2L’art de Jean Carbonnier, loin de se cantonner à la matière du droit civil, embrasse aussi le droit pénal. Dans un ouvrage consacré par un prix de l’Académie des sciences morales et politiques, il livre en 1937 sur le sujet de la détention préventive et la détention avant jugement, un essai étincelant et étonnant par sa vibrante actualité, intitulé Instruction criminelle et liberté individuelle. Étude critique de la législation pénale (Carbonnier, 1937). Il s’agit véritablement d’un morceau d’anthologie qui offre au lecteur l’occasion de constater une fois de plus la multiplicité des talents de l’auteur aussi bien que la profondeur de sa vision. C’est une étude fouillée, précise, sensible, attentive aux apports scientifiques de l’époque, qu’il s’agisse de science criminelle ou de psychanalyse, dont la lecture se révèle presque parfaitement adéquate aujourd’hui. Rien n’échappe ici à l’analyste qui met toute son imagination au service de la recherche de la vérité des situations et de la bonne solution. La description du choc initial de l’arrestation, des dégâts provoqués par l’incarcération sur l’individu, de sa ruine, de son déshonneur, de l’effet déplorable suscité chez le juge par l’état même de détention, chaque moment est perçu, reconnu, intégré à la réflexion. Les perspectives en droit comparé enrichissent encore l’éclairage, et tout au long de cette lecture, l’esprit navigue de port en port, ne sachant s’il faut abolir la détention préventive parce que c’est un mal, ou bien la maintenir parce que ce mal est nécessaire. La détention provisoire est un cas limite du droit. C’est une institution contradictoire puisqu’il y a incarcération, et que cette incarcération n’est pas une peine. Si toutefois l’incarcération peut être considérée comme une anticipation sur la peine, on ne le sait qu’après qu’a eu lieu le jugement, l’individu étant déclaré coupable.
3On prendra le temps de dégager les principales étapes de l’étude de Carbonnier avant de la confronter aux règles d’aujourd’hui, près de soixante-dix ans après sa publication. On touche là une manière d’accéder à la compréhension d’un droit en train de se faire. On sent, de façon presque palpable, l’aspiration à la liberté s’efforçant d’adoucir toujours plus les contraintes et la coercition, quand bien même elle n’y parvient pas totalement. On voit, sur cet exemple, comment la liberté, et non pas seulement la contrainte, est une des forces créatrices du droit, pour reprendre l’expression de Georges Ripert.
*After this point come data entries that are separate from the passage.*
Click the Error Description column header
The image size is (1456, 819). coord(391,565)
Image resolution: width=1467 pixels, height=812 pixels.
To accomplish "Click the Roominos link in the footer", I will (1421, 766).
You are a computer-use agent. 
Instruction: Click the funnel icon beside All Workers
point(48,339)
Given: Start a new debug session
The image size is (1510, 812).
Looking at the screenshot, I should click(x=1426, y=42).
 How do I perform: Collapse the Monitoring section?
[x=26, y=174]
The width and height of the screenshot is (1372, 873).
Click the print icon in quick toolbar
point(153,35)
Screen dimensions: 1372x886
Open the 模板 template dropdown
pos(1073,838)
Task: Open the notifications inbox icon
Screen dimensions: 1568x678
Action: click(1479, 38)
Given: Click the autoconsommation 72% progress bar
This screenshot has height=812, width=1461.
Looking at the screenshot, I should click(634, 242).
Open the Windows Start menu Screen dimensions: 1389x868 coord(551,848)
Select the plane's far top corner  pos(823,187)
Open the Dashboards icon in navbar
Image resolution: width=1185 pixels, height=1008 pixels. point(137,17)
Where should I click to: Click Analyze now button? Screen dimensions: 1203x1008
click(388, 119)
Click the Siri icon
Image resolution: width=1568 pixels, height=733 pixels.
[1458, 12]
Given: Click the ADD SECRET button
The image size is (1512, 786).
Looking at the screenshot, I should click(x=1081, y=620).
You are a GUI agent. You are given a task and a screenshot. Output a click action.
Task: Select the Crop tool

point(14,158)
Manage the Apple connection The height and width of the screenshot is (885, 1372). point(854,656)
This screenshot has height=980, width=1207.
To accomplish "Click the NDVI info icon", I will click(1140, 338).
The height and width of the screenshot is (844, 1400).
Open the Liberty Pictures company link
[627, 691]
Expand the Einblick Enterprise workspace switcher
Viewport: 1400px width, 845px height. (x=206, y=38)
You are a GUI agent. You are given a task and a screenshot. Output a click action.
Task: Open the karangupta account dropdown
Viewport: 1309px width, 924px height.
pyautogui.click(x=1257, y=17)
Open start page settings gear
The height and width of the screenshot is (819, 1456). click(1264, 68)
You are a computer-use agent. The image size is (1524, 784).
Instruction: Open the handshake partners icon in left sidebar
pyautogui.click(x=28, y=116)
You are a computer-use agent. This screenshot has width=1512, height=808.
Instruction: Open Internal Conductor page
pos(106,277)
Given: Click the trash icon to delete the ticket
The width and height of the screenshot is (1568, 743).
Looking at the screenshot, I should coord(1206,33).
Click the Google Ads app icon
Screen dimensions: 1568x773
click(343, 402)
4L’étude de Carbonnier est intitulée Instruction criminelle et liberté individuelle. En effet, son objet, la détention préventive, se situe précisément au point de rencontre entre la liberté individuelle et l’instruction criminelle. Du reste Carbonnier se méfie de la notion de liberté individuelle dont l’on abuse en procédure pénale. Il préfère parler de droits de la défense. Il note d’ailleurs que la liberté individuelle peut être menacée dans bien d’autres domaines que le procès pénal. L’habeas corpus, au sens où le comprennent les philosophes, s’applique, lui, à toutes les situations où un individu est privé de liberté. Mais cette conception n’étant pas tout à fait exacte, il faut ici préciser ce que désigne en réalité l’habeas corpus, bien méconnu sous nos cieux : il s’agit, dans ce cas, d’un droit de l’individu, qui ne condamne pas la détention où il peut être jeté, mais qui oblige à ce que cet individu puisse disposer d’un avocat dès les premières heures de sa détention. Carbonnier estime néanmoins que le législateur a été sage d’aborder séparément la matière de la détention préventive.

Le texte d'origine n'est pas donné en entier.